Not sure, but the above issue that the Advisory Board has is related to that and the reaction the supercooled fuel has on the COPV's -- and they want SpaceX to redesign them with guidance from NASA; which, knowing how NASA Engineers/Management do their DCR (Design Certification Review) process to sign off on new/modified hardware it'd take years. 

 

A COPV isn't just something that can be swapped out. It essentially requires a complete disassembly of the rocket in order to get to the fuel tank(s), then you gotta rip apart the fuel tank(s) in order to get to the COPV's themselves. Once you remove the COPV's you can not use the fuel tank(s) again, because they're damaged beyond repair. Can't use those COPV's again either.
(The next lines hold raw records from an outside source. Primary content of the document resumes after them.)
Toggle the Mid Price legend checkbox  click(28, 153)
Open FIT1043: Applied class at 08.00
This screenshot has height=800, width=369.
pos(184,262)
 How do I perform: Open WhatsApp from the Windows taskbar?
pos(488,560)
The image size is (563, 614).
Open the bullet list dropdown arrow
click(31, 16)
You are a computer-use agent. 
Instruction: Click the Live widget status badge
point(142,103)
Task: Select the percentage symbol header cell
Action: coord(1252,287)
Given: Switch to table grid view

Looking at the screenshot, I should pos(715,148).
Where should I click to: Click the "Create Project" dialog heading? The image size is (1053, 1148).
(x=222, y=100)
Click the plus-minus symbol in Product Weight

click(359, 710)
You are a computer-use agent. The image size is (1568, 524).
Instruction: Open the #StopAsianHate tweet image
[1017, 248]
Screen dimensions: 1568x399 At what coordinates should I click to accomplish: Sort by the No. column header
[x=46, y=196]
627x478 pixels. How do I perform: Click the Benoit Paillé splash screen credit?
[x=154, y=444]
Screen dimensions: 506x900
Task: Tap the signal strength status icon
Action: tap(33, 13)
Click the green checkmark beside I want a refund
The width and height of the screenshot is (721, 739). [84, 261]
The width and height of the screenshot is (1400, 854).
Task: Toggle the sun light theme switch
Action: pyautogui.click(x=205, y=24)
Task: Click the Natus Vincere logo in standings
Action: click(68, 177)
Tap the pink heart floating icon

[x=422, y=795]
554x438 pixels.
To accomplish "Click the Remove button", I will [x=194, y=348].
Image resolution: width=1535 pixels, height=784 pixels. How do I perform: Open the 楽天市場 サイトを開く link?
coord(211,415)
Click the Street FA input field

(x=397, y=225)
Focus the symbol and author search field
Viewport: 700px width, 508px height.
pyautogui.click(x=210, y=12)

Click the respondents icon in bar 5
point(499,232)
Short story, and in plain english, the COPV's are for all purposes bonded to those tanks. Removing them means you destroy the tanks and the COPV's alike.

 

Every single rocket that SpaceX has produced the Advisory Board would like disassembled and the fuel tanks destroyed so that the COPV's can be swapped with a "better design" (as they call it) -- ALL SO IT CAN BE HUMAN-RATED.

 

This will take SpaceX years and cost them BILLIONS

 

Unacceptable, and completely arbitrary. It skews the playing field entirely into OldSpace's favor -- but that was the intention the whole time.

 

So now humans are forced to ride uphill on rockets that are either barely able to do the job (Atlas V) or rockets that are just as likely to explode as they are to send them to Mars and cost billions for each trip uphill (SLS). And OldSpace still wins.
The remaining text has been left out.